> **Goal of the exercise**
Among the records that follow, set down only the lines from the one containing "The width and height of the screenshot is (2576, 1287)." to the one containing "You are a computer-use agent. Screen", both included, exactly.

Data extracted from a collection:
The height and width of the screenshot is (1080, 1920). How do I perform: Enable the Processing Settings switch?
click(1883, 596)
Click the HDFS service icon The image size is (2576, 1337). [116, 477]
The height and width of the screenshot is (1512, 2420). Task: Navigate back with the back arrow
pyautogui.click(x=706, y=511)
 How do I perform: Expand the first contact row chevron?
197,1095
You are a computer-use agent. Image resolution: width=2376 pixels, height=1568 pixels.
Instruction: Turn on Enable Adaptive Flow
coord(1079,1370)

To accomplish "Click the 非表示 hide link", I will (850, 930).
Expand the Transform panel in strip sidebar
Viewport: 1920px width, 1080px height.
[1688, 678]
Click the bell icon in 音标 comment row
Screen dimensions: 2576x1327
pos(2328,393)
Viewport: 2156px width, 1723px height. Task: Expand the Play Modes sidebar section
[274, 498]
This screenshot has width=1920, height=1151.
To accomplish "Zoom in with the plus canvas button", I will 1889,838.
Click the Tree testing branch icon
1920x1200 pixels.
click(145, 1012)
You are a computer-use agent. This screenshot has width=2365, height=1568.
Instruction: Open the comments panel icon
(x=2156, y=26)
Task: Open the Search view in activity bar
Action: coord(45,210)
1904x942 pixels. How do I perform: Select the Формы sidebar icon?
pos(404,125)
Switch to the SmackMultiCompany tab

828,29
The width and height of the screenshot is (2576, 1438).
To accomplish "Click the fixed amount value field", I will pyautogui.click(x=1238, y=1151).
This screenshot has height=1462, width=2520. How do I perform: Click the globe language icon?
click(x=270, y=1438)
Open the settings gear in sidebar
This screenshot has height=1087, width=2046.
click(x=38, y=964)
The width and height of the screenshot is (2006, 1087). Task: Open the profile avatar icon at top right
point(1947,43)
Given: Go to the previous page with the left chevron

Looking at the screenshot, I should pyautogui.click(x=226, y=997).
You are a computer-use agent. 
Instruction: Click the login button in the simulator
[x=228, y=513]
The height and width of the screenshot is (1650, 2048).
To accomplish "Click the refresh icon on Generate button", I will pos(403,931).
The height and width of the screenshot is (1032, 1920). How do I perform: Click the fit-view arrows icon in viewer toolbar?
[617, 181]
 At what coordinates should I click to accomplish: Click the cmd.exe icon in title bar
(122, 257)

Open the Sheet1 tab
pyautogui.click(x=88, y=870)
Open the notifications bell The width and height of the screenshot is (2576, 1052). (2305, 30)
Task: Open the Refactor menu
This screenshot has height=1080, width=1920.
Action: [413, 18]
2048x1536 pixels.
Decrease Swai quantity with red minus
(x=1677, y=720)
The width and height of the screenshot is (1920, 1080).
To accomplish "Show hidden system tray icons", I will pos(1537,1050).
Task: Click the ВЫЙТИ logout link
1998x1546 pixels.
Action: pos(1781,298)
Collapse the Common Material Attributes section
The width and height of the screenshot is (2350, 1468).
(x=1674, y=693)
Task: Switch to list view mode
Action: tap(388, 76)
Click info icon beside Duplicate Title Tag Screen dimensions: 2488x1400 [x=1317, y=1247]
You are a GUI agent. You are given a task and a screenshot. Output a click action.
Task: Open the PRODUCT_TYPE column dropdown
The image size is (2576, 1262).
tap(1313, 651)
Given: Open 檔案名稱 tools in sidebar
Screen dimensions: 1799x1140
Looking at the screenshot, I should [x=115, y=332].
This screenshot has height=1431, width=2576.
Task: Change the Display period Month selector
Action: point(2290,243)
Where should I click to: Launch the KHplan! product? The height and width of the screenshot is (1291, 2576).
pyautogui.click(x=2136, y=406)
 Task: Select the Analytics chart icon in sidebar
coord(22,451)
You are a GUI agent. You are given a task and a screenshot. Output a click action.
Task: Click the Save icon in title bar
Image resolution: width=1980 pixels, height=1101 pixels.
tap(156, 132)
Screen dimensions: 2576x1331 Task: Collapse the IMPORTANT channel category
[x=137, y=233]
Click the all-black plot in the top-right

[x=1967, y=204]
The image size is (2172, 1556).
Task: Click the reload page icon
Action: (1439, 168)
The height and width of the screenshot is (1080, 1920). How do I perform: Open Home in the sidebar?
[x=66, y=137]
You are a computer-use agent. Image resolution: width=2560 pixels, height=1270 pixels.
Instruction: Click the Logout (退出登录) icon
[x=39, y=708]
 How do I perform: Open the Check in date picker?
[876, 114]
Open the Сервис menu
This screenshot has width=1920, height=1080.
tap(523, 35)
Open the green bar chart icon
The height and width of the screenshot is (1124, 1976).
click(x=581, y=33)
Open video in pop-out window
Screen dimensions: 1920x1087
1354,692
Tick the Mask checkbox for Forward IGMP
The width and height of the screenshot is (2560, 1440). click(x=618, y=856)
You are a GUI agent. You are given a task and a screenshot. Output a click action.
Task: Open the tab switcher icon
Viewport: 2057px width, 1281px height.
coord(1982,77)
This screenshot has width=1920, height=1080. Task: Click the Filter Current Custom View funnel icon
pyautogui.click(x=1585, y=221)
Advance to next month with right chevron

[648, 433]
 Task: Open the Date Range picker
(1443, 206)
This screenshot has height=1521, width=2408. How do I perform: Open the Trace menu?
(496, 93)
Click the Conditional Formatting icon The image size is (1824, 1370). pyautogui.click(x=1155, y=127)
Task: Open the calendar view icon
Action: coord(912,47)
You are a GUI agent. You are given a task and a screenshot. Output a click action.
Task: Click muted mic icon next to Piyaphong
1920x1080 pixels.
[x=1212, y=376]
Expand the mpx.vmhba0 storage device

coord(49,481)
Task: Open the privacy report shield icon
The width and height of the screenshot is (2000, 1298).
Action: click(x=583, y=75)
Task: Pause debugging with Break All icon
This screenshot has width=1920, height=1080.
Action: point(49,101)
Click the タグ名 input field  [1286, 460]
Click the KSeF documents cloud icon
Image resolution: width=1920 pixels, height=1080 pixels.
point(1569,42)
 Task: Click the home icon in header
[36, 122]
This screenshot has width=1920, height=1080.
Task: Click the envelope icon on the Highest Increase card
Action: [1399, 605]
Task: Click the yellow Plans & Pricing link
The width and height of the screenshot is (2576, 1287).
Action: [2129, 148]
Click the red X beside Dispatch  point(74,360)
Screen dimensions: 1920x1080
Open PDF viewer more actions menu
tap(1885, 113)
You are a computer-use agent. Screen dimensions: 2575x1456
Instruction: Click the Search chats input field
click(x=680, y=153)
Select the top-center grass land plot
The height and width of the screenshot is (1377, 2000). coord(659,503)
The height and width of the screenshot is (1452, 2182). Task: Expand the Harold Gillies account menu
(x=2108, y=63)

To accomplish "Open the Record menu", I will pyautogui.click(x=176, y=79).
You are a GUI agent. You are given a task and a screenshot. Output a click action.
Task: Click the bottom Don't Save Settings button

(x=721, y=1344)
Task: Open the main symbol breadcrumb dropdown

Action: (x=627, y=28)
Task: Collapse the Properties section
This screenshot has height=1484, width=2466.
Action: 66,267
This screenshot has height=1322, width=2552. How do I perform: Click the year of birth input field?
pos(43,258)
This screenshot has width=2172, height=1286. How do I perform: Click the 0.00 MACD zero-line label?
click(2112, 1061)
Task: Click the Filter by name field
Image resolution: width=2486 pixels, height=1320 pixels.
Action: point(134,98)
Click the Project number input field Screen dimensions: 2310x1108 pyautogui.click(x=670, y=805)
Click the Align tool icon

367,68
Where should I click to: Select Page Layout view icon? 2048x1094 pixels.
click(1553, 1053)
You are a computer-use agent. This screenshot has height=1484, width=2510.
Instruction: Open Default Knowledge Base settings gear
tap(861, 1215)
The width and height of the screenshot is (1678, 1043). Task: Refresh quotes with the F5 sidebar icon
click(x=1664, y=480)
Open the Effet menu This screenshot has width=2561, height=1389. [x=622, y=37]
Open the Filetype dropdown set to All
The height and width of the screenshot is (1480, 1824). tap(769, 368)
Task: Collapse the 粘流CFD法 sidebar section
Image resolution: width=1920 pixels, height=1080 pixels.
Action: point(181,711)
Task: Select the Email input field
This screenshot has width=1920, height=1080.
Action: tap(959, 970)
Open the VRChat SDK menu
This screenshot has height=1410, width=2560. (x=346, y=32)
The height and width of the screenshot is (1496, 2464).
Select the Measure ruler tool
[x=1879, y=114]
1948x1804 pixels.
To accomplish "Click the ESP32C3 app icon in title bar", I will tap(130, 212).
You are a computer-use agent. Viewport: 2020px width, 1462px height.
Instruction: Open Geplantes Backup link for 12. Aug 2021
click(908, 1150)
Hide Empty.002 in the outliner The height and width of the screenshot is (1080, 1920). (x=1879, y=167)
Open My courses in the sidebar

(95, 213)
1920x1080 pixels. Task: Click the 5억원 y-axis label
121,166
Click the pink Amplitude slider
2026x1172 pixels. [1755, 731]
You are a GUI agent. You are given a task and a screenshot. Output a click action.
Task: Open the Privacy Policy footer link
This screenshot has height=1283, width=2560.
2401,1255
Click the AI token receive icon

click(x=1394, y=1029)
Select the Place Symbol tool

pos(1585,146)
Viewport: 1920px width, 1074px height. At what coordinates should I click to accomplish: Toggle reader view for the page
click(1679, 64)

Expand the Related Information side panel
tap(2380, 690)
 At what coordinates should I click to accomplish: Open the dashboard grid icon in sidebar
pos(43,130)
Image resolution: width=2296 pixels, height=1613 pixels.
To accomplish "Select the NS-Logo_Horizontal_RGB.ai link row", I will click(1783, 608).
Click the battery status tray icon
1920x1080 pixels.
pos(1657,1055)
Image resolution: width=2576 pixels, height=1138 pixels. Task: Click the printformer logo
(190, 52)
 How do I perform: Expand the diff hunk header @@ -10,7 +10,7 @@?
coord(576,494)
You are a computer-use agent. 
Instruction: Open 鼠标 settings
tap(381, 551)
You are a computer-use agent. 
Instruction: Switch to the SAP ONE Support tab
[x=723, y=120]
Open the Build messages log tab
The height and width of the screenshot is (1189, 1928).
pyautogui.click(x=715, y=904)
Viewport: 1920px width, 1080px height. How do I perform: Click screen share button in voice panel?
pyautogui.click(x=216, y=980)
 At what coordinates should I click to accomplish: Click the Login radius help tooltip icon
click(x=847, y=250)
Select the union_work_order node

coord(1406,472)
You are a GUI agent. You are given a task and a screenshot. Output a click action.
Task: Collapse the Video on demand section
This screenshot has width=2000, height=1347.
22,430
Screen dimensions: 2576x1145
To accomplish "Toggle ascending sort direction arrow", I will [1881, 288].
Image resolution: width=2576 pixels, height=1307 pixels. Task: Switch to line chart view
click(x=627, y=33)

> **Output**
The width and height of the screenshot is (2576, 1287).
Action: [2129, 148]
Click the red X beside Dispatch  point(74,360)
Screen dimensions: 1920x1080
Open PDF viewer more actions menu
tap(1885, 113)
You are a computer-use agent. Screen dimensions: 2575x1456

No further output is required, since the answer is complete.